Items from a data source
---+---

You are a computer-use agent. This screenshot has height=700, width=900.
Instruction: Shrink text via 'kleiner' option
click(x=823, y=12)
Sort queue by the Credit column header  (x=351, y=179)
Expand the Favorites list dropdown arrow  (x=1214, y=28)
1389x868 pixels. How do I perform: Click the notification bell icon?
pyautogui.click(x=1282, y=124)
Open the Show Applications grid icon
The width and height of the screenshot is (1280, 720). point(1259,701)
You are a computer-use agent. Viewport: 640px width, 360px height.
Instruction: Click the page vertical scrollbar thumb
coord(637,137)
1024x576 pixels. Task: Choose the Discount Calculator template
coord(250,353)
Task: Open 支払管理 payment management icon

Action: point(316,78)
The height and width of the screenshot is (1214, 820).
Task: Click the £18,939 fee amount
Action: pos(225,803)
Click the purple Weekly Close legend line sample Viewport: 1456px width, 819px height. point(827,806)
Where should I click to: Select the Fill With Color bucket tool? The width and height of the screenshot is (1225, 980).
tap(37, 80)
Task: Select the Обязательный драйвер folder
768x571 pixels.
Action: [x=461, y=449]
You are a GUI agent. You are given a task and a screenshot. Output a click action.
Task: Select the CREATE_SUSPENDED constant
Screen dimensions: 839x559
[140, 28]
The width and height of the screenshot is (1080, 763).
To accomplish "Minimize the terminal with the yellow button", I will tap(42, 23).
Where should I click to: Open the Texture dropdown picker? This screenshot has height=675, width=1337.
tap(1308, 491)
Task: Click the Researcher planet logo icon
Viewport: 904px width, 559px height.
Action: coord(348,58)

---+---

EXERCISE =
In the answer, give the lines from the first line of the data through the line with "Expand the Favorites", exactly as they appear and with no additions.

OUTPUT BELOW =
You are a computer-use agent. This screenshot has height=700, width=900.
Instruction: Shrink text via 'kleiner' option
click(x=823, y=12)
Sort queue by the Credit column header  (x=351, y=179)
Expand the Favorites list dropdown arrow  (x=1214, y=28)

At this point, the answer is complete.